Fernando Abrucio, da Revista Época na edição desta semana
Em 29 cidades brasileiras haverá segundo turno. Onze são capitais, incluindo aí as quatro mais populosas – São Paulo, Rio de Janeiro, Salvador e Belo Horizonte. O eleitor será chamado de novo às urnas e muitos se perguntam: por que votar de novo? Não teria sido melhor ter dado a Prefeitura àquele que teve mais votos na primeira etapa? A sensação de cansaço em relação à política move esse questionamento. É importante frisar que o segundo turno é uma das melhores regras da nossa democracia.
O segundo turno possibilita quatro processos positivos para a democracia. O primeiro ganho tem a ver com o aumento da legitimidade do vitorioso. Isso porque o vencedor terá a maior parte do eleitorado a seu lado, evitando a eleição de candidatos que obtenham apenas uma maioria simples. A vitória de Luiza Erundina em São Paulo, em 1988, é um caso clássico do desastre que pode ser produzido pelo pleito com um turno só. Ela ganhou com cerca de 30% dos votos. Isso criou dificuldades para o seu governo, pois a maior parte da população a rejeitava. Se Erundina tivesse sido eleita numa segunda votação, teria tido menos problemas e seria evitada a polarização que contaminou a cidade durante quatro anos.
A necessidade de obter a maioria do eleitorado traz outro bem à democracia: o vencedor terá de levar em conta não só suas idéias, mas também precisará incorporar, em alguma medida, a visão de seus adversários e de outros grupos sociais. Com isso, reduz-se a radicalização eleitoral que pode levar à instabilidade política. Elevam-se também as chances de propostas mais consensuais entrarem na agenda de todos os concorrentes, aumentando o compromisso dos políticos com ações de longo prazo.
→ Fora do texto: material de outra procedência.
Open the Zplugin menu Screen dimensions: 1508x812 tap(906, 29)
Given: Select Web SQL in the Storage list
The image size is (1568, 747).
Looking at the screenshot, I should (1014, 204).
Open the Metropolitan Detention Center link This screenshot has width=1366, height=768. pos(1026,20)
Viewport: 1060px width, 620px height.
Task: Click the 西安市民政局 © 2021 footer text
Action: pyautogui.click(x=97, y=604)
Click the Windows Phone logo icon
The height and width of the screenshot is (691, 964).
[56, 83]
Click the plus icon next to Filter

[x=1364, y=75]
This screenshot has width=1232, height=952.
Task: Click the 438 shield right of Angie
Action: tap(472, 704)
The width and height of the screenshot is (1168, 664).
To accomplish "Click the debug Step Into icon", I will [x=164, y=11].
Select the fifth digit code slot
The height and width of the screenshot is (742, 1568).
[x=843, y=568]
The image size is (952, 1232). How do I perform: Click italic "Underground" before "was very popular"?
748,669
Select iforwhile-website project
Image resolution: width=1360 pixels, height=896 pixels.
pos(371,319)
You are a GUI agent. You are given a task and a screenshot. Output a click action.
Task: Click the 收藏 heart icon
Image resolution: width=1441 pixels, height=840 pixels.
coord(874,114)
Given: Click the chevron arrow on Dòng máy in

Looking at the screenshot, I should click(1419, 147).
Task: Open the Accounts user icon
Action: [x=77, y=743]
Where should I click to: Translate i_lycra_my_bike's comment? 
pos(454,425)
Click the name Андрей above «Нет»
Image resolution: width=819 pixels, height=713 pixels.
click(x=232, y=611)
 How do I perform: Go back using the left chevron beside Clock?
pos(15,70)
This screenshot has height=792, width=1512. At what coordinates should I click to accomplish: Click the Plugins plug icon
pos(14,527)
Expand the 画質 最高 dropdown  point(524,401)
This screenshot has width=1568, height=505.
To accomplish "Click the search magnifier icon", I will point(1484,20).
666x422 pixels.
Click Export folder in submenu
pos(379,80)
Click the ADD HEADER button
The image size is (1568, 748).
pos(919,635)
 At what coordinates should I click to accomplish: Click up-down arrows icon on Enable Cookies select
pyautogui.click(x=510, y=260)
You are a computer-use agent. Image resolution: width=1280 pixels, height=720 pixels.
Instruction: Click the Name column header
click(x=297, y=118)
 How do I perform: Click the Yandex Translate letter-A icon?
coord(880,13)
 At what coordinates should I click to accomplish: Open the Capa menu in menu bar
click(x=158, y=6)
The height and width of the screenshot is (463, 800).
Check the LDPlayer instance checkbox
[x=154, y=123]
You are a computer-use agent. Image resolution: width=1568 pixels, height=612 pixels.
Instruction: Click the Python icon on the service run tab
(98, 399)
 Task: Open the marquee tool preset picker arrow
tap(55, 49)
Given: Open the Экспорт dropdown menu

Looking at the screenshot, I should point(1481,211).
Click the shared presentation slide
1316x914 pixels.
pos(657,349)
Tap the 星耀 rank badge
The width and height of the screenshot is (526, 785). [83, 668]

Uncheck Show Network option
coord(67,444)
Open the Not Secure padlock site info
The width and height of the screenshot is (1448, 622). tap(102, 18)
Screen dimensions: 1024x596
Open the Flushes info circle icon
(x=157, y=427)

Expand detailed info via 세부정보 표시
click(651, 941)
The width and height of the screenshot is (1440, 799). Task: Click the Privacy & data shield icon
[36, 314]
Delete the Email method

Um estudo mostra que os municípios com segundo turno
têm um gasto público de melhor qualidade
Os dois candidatos que chegam à reta final também se vêem obrigados a apresentar de forma mais detalhada suas idéias e os meios para implementá-las. O eleitor tem informações mais precisas para definir seu voto. Além disso, aumenta sua capacidade de pressionar o próximo governante a prestar contas à sociedade com base em propostas.
O segundo turno tem ainda uma quarta qualidade. Uma nova rodada eleitoral permite ao candidato derrotado ter bastante tempo de exposição de suas idéias, de modo que ele possa apresentar um projeto que possa ser visto como alternativo. Com base nisso, poderá haver oposição ao longo do mandato e, sobretudo, tal proposta poderá ser retomada quatro anos depois e posta em comparação com o que o governante conseguiu fazer. Desse modo, o segundo turno pode facilitar a construção de trajetórias políticas diferentes, que os eleitores poderiam testar ao longo do tempo. Se souber fazer uma boa campanha, o perdedor se torna um líder político.
Tomando como base a listagem das qualidades do segundo turno, a campanha de Marta Suplicy é um contra-senso. Ela está perdendo a oportunidade de marcar posições históricas de seu partido e de realçar seu governo, melhor que os quatro anteriores. Todos os holofotes se voltaram a seu ataque à vida pessoal do prefeito Gilberto Kassab. Com esse ato, pode-se perder um enorme capital político adquirido em São Paulo, que poderia ressurgir noutra ocasião. O petismo só ganhou em 2000 porque soube construir sua trajetória em eleições e segundos turnos sucessivos.
A despeito desse e de outros desatinos da campanha atual, há uma boa notícia para a democracia. Os cientistas políticos Marcos Chamon, João de Mello e Sérgio Firpo compararam as cidades com segundo turno às que não têm e concluíram duas coisas. Primeiro, há maior competição política nas localidades com dois turnos. Segundo, os municípios com segundo turno têm um gasto público de mais qualidade, privilegiando investimentos, em vez de despesas correntes, com destaque para a maior construção de escolas.
Em resumo, o segundo turno ajuda a produzir uma revolução silenciosa na forma de governar uma parte importante dos municípios.